Wednesday, October 5, 2011

IMA Consultative Examinations

When filing for Social Security Disability ("SSD") benefits, the overwhelming vast majority of the time, the Social Security Administration ("SSA") sends notices to claimants that they have been scheduled for a “consultative examination” ("CE"). In New York, the CE notices are sent by the Office of Temporary & Disability Assistance (the “State agency”), which is responsible for making the initial medical decision on SSD claims. The notices say that IMA Disability Services will perform the CE. The notice is usually followed by phone calls from IMA warning that the SSD application will be denied if the claimant fails to appear for the appointment.

The CE notices are misleading because they state, “It will be necessary for you to be examined by the Specialist named below.” The so-called specialist is “IMA Disability Services.” The CE notices also state that, “You must keep this appointment at the time and date indicated below.” The use of the words “necessary” and “must” are untrue because most claimants do not need to be seen by a doctor from IMA.

The SSA rules and regulations actually provide for relatively few situations where a CE would be appropriate. Three of my SSD clients were approved for benefits today. The SSA had sent CE notices to all three of the claimants, but none of them went for the CE.

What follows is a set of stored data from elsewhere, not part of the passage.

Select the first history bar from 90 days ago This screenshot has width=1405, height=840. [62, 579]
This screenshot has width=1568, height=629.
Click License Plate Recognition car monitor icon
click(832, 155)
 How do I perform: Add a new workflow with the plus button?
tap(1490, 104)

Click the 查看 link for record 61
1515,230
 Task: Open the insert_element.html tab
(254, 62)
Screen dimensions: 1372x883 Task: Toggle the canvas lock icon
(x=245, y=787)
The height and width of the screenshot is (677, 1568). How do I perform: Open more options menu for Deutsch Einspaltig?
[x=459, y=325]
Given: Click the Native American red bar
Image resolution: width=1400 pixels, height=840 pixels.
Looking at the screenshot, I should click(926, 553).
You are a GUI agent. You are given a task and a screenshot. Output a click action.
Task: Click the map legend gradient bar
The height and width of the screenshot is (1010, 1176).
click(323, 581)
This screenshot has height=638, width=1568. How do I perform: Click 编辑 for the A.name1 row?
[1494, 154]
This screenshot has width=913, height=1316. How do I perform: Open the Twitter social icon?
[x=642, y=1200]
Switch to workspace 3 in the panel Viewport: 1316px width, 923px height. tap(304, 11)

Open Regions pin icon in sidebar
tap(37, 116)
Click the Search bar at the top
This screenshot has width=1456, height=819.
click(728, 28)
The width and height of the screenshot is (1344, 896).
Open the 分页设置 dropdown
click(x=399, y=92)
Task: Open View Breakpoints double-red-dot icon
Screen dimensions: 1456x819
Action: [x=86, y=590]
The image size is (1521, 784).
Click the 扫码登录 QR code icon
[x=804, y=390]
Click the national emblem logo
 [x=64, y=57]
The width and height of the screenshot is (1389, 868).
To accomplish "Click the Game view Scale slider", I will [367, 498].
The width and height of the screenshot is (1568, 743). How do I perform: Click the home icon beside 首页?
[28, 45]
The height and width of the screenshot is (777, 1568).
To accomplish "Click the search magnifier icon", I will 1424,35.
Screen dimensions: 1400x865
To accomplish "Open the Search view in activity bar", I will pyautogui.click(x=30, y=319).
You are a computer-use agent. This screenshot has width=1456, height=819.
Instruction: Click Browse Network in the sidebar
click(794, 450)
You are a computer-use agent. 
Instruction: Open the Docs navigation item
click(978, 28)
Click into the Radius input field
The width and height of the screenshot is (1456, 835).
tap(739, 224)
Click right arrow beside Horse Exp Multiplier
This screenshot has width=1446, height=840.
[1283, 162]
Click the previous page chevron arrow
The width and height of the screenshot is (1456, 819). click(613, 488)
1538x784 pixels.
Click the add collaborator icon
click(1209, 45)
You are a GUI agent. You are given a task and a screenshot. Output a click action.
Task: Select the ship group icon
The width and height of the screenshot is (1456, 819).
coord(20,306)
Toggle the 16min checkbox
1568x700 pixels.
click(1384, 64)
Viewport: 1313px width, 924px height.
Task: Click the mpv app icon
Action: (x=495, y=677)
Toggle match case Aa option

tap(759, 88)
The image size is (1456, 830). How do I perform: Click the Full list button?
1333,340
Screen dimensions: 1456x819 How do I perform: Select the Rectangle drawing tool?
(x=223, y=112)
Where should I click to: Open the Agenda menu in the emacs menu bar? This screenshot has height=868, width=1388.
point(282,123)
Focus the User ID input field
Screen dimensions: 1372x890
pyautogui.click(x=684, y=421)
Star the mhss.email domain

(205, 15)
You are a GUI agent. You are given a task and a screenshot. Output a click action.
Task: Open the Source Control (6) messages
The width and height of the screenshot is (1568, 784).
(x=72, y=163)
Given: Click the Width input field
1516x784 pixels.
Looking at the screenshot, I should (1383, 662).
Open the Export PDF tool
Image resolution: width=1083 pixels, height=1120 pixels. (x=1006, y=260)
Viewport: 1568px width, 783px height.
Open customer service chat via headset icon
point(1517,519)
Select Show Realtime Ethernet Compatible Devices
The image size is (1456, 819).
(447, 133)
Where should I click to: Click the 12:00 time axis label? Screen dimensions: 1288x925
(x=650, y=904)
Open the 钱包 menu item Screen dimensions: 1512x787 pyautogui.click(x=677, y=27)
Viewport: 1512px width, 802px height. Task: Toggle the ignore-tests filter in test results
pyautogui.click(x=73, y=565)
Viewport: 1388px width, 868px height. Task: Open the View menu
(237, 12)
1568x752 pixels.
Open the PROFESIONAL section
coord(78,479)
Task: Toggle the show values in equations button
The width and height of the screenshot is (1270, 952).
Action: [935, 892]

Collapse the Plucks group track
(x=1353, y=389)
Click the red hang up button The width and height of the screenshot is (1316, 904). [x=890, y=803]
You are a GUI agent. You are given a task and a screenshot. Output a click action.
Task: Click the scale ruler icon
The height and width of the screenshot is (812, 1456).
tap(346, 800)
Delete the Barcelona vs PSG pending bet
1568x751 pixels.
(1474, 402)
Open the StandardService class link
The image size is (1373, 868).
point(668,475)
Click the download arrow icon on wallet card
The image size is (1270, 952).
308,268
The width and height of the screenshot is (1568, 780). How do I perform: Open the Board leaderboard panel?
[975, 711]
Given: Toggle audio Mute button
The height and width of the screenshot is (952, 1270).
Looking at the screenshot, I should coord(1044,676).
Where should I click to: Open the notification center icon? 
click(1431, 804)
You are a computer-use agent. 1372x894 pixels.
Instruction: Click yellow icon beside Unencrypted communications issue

In all three cases, I filed written objections to the CE, specifying the factual and legal reasons why the CE would violate the SSA rules and regulations. In the limited circumstances where a CE is actually needed, it is supposed to be performed by a treating doctor. As discussed in my September 28, 2011 blog entry, the SSA cannot ask a claimant to go for a CE simply because it wants an “independent’ opinion. Before asking a claimant to go for a CE on the grounds that a treating doctor’s report supposedly contains a conflict or ambiguity that must be resolved, the SSA is obligated to ask the treating doctor to explain the alleged conflict or inconsistency.